But there are compelling alternatives ... literally. As we know, liquid alts are an established part of the landscape, not just for the institutional investors, after regulators opened the door for the retail market. But McInerney said the final leg of the democratization of alternatives is now coming to advisors via access to private alternatives, private credit and infrastructure.

Mackenzie offers those three major asset classes through their partnership with its partnership with Northcleaf Capital Partners.

He said: “These are relatively new strategies, accessible by advisors and investors, and they all extend the opportunity set for your traditional fixed income and traditional equity by offering return opportunities, and risk diversification.

“That's a really exciting area because, while investors and advisors have to decide that they want to invest, they really couldn't before. They can now make the decision about whether they are suitable for their portfolio and to start that journey of understanding alternatives.

“We really get excited by this because we believe that what’s good for the Canada Pension Plan is good for the individual investor, and the good thing is they now have [the chance] to make that decision if it makes sense for your portfolio.”

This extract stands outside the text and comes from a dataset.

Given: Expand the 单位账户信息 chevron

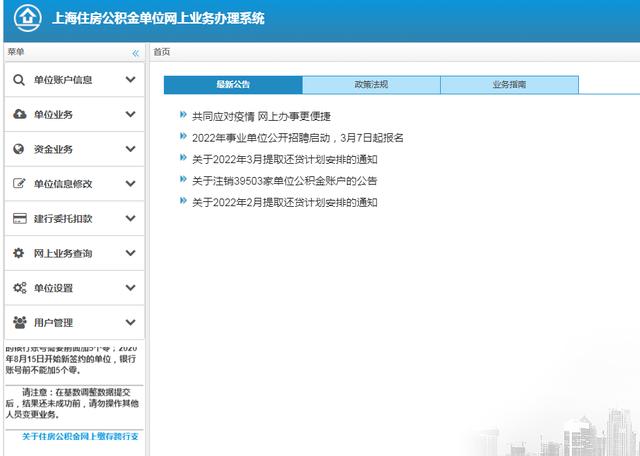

In addition to the expansion of the alternative market, McInerny said investors simply can’t ignore emerging markets, calling the opening up of the China's economy “arguably the most significant event in the history of our capital markets”. Investors now have access to a new market, both equites and fixed income, which happens to be the second largest stock market and the second largest economy in the world.

This offers Canadian investors returns and opportunities as China leads global growth. Its interest rates are higher – by 200-300 basis points – and the stock market is lowly correlated to Canada. McInerney added: “[China's capital markets] grew up differently, in different sectors and there is a wonderful opportunity in both Chinese fixed income and equities going forward.”

The strength and size of the Canadian ETF and mutual fund industry – about $2 trillion – gives advisors a broad array of building blocks and McInerney also highlighted sustainable investing as another avenue for advisors seeking growth.

He said: “We are at the beginning of a significant reallocation of capital where tens of trillions of dollars will be reallocated through a combination of environmental climate control improvements, infrastructure spend, and a sustainable way of financing investing. This is a really exciting area.

“It allows investors, again, to put their money into a potentially high return are. For example, our global environment mutual fund that we launched over two years ago will hit a billion dollars in size this week. This is the way of the future - a new energy transition.”

He added: “Everything we’ve talked about is new. We need to have a portfolio that works harder to compliments equities and fixed income to produce returns over the next 10 to 20 years.”